▸ **Exercise description**
An exact reproduction of each record is required.

▸ **Entries shown**
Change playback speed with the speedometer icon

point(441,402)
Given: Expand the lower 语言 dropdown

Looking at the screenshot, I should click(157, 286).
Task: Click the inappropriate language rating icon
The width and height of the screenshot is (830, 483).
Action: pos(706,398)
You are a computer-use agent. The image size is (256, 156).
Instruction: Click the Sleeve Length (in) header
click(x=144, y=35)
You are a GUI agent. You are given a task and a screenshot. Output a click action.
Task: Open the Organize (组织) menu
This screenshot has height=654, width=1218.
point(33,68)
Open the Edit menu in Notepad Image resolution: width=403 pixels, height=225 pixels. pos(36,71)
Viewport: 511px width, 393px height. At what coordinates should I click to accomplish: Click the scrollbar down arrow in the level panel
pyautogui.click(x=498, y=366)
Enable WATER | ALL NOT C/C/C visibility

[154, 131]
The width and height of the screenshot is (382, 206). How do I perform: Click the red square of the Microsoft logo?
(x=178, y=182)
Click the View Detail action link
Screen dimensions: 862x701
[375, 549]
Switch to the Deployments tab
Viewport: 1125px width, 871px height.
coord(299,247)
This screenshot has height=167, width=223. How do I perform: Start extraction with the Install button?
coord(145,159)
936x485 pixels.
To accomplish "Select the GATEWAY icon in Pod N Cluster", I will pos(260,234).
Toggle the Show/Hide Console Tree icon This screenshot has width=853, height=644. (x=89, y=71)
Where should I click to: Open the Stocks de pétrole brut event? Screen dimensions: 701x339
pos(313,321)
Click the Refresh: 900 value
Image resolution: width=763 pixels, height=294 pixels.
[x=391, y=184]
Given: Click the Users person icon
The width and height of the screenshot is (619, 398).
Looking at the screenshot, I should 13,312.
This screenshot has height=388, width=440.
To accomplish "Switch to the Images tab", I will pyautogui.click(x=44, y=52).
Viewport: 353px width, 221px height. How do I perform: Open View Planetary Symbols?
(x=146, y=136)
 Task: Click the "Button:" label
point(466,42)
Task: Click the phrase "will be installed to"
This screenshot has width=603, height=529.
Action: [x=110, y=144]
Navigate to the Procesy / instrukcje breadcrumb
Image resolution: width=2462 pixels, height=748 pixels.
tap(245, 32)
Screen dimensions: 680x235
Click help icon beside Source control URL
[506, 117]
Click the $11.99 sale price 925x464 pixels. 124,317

▸ **Task answer**
Change playback speed with the speedometer icon

point(441,402)
Given: Expand the lower 语言 dropdown

Looking at the screenshot, I should click(157, 286).
Task: Click the inappropriate language rating icon
The width and height of the screenshot is (830, 483).
Action: pos(706,398)
You are a computer-use agent. The image size is (256, 156).
Instruction: Click the Sleeve Length (in) header
click(x=144, y=35)
You are a GUI agent. You are given a task and a screenshot. Output a click action.
Task: Open the Organize (组织) menu
This screenshot has height=654, width=1218.
point(33,68)
Open the Edit menu in Notepad Image resolution: width=403 pixels, height=225 pixels. pos(36,71)
Viewport: 511px width, 393px height. At what coordinates should I click to accomplish: Click the scrollbar down arrow in the level panel
pyautogui.click(x=498, y=366)
Enable WATER | ALL NOT C/C/C visibility

[154, 131]
The width and height of the screenshot is (382, 206). How do I perform: Click the red square of the Microsoft logo?
(x=178, y=182)
Click the View Detail action link
Screen dimensions: 862x701
[375, 549]
Switch to the Deployments tab
Viewport: 1125px width, 871px height.
coord(299,247)
This screenshot has height=167, width=223. How do I perform: Start extraction with the Install button?
coord(145,159)
936x485 pixels.
To accomplish "Select the GATEWAY icon in Pod N Cluster", I will pos(260,234).
Toggle the Show/Hide Console Tree icon This screenshot has width=853, height=644. (x=89, y=71)
Where should I click to: Open the Stocks de pétrole brut event? Screen dimensions: 701x339
pos(313,321)
Click the Refresh: 900 value
Image resolution: width=763 pixels, height=294 pixels.
[x=391, y=184]
Given: Click the Users person icon
The width and height of the screenshot is (619, 398).
Looking at the screenshot, I should 13,312.
This screenshot has height=388, width=440.
To accomplish "Switch to the Images tab", I will pyautogui.click(x=44, y=52).
Viewport: 353px width, 221px height. How do I perform: Open View Planetary Symbols?
(x=146, y=136)
 Task: Click the "Button:" label
point(466,42)
Task: Click the phrase "will be installed to"
This screenshot has width=603, height=529.
Action: [x=110, y=144]
Navigate to the Procesy / instrukcje breadcrumb
Image resolution: width=2462 pixels, height=748 pixels.
tap(245, 32)
Screen dimensions: 680x235
Click help icon beside Source control URL
[506, 117]
Click the $11.99 sale price 925x464 pixels. 124,317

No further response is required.